Intel® 82599 10 Gigabit Ethernet Controller (Niantic)

The 82599 is the second-generation PCIe Gen-2-based 10GE controller from Intel. The 82599 delivers enhanced performance by including advanced scalability features such as Receive Side Coalescing (RSC) and Intel® Flow Director Technology. The 82599 delivers virtualization capabilities implementing Single Root I/O virtualization (SR-IOV, see “SR-IOV” in Chapter 3, page 83). Finally, the 82599 delivers advanced capabilities for unified network including support for iSCSI, NAS, and FCoE.

Most advanced functionalities:

  • RSC – described below
  • Intel Flow Director – described below
  • TCO (TCP offload). CPU does not need to deal with layer 4. It is completely offloaded to NIC
  • Rx/Tx Queues and Rx Filtering
  • MSI Interrupts
  • Packet Filtering (MAC address, VLAN, …)
  • Mirroring to other VMs. Various mirroring modes are supported
  • Packet Switching. 82599 forward transmit packets from transmit queue to Rx queue to support VM-VM communication.
  • Traffic shaping
  • SR-IOV – single root I/O Virtualization
  • PFC (priority flow control)
  • DCB (data center bridging)
  • SCSCI offloaded
  • FC CRC chech offloaded. FC CRC calculation is one of the most CPU intensive tasks.

DDP (Direct Data Placement). Relatec to RDMA (Remote Director Memory Access). The Direct Data Placement protocol provides information to Place the incoming data directly into an upper layer protocol’s receive buffer without intermediate buffers. This removes excess CPU and memory utilization associated with transferring data through the intermediate buffers.

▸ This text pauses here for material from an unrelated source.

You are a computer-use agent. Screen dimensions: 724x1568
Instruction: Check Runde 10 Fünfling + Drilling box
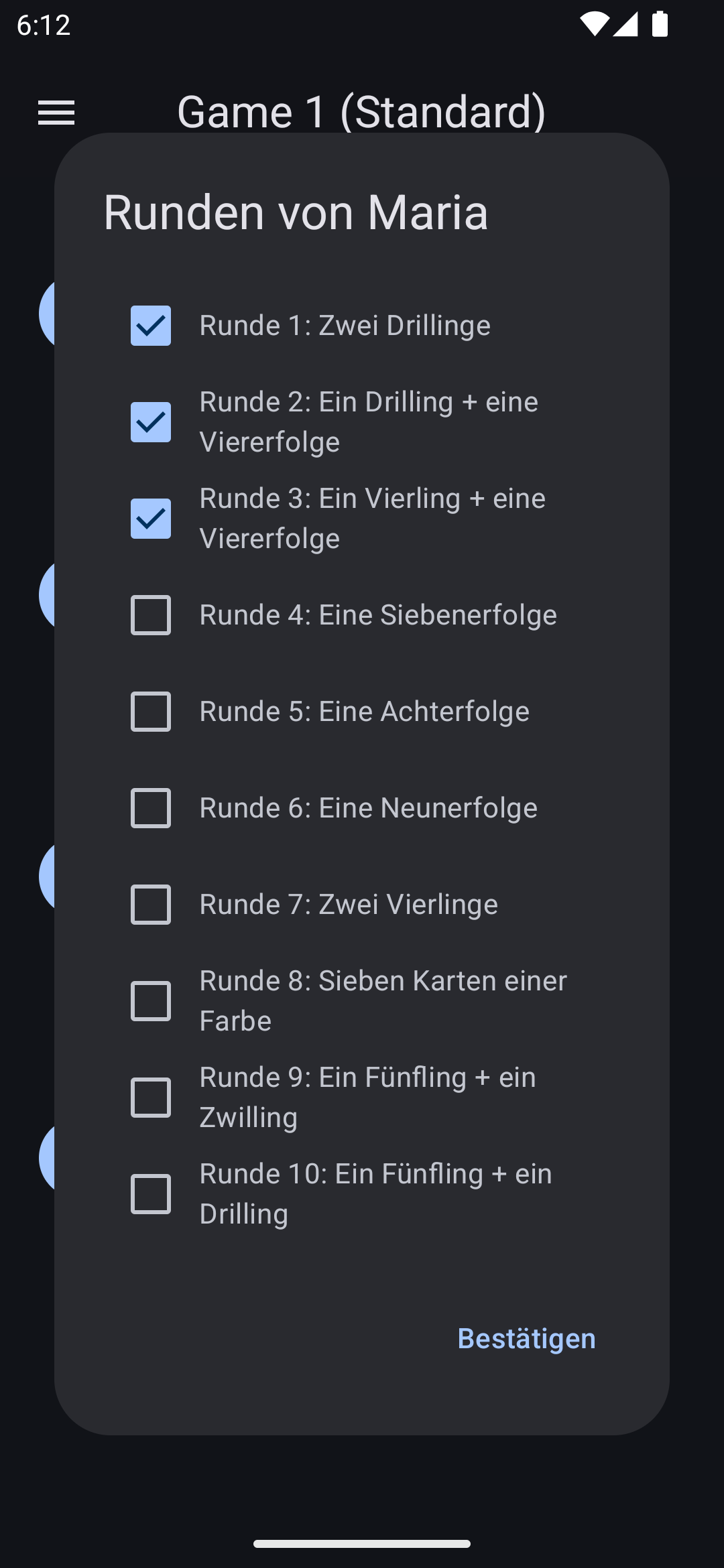pyautogui.click(x=151, y=1194)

RSC is stateless offload technology that helps reduce CPU utilization for network processing on the receive side by offloading tasks from the CPU to an RSC-capable network adapter. CPU saturation due to networking-related processing can limit server scalability. This problem in turn reduces the transaction rate, raw throughput, and efficiency. RSC enables an RSC-capable network interface card to do the following:

  • Parse multiple TCP/IP packets and strip the headers from the packets while preserving the payload of each packet.
  • Join the combined payloads of the multiple packets into one packet.
  • Send the single packet, which contains the payload of multiple packets, to the network stack for subsequent delivery to applications.

Intel Flow Director technology put the specific flow for specific packet to correct CORE. Before all flows was handled just by one CORE. Then Microsoft came with their functionality called RSS to distribute flows to other CORES. However the flows were put to wrong CORES, so then the CORES had to exchange the flow.

Intel’s NetEffect™ iWARP Controller (NE020)

The NE020 is a PCIe Gen-1-based controller that implements the iWARP protocol on top of hardware TCP engine, enabling an RDMA over Ethernet solution.
iWARP/RDMA enables very low-latency communication for High Performance Computing (HPC) and other ultra-low-latency workloads.

RDMA

Converged Network Adapters (CNAs)

Converged Network Adapters is a term used by some vendors to indicate a newgeneration of consolidated I/O adapters that include features previously present in HBAs, NICs, and HCAs.

Players in this new consolidated I/O market are the classical Ethernet NIC vendors that are adding storage capabilities to their devices and HBA vendors that are adding Ethernet support.  CNAs offer several key benefits over conventional application unique adapters, including the following:

  • Fewer total adapters needed
  • Less power consumption and cooling
  • Reduced and simplified cabling
  • Full support for PFC (802.1QBB), ETS (802.1Qaz), DCBX (802.1Qaz)
  • Boot from LAN/SAN
  • Full FCoE hardware offload

Cisco Palo CNA

Palo is a CNA developed by Cisco® Systems. It is currently supported only on the UCS. When used in conjunction with UCS servers, Palo provides several important system-level features:

  • I/O consolidation and Unified Fabric
  • DCB-compliant Ethernet interfaces
  • Capability to support active/active and active/standby
  • Capability to be fully configured through the network
  • Capability to create I/O devices on demand to better support
    virtualization
  • Capability to support kernel and hypervisor bypass
  • Low latency and high bandwidth
  • SRIOV compliant hardware
  • Native support for VNTag
  • Native support for FCoE
  • MSI
  • RSS
  • LSO (large segment offload also called TCP Segment Offload – TSO) – This belongs to TOE umbrella (TCP offload Engine). When a system needs to send large chunks of data out over a computer network, the chunks first need breaking down into smaller segments that can pass through all the network elements like routers and switches between the source and destination computers. This process is referred to as segmentation. Often the TCP protocol in the host computer performs this segmentation. Offloading this work to the NIC is called TCP segmentation offload(TSO). Check the picture, it shows TOE.
  • VMDirectPath
  • and others

TOE

Then there are other Vendors with CNAs like Emulex, QLogic or Broadcom. All more or less supports same feautures, but you better check if it supports what you need (for example VNTag). QLogic is known by market leader NIC in the SAN field. It has the best performance (according to book from 2010).